◆ **Record list**
** BEGIN **

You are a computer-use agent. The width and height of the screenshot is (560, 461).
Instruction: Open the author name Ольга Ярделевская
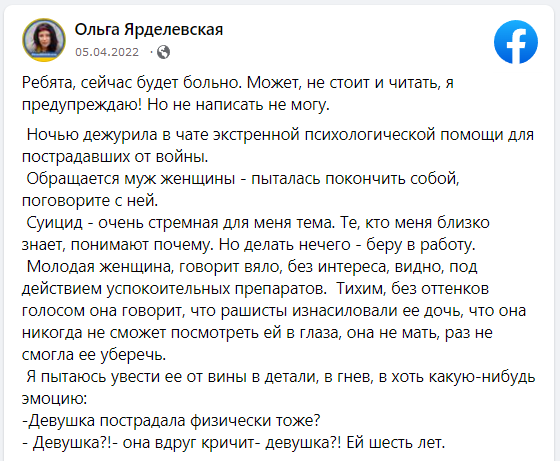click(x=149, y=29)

** END **
** BEGIN **

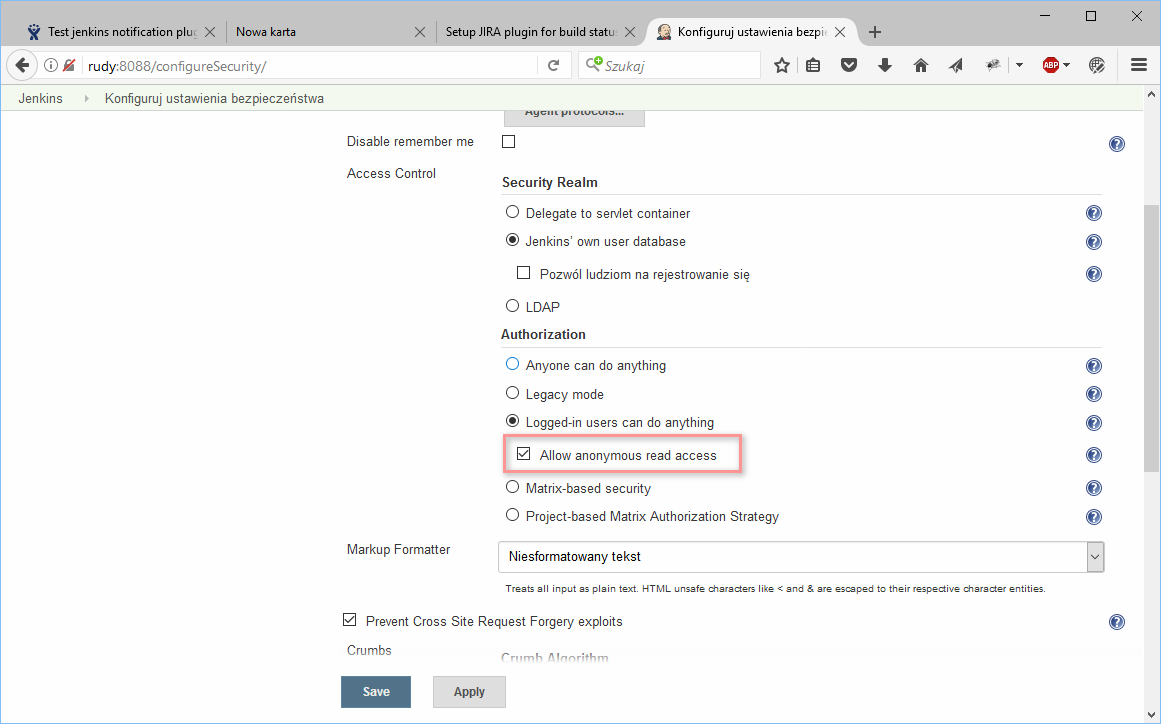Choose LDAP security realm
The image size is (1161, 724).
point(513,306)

** END **

◆ **Exercise aim**
Pull out every line of the material above that contains the word "author", treating uppercase and lowercase letters as different.

◆ **Solution below**
Instruction: Open the author name Ольга Ярделевская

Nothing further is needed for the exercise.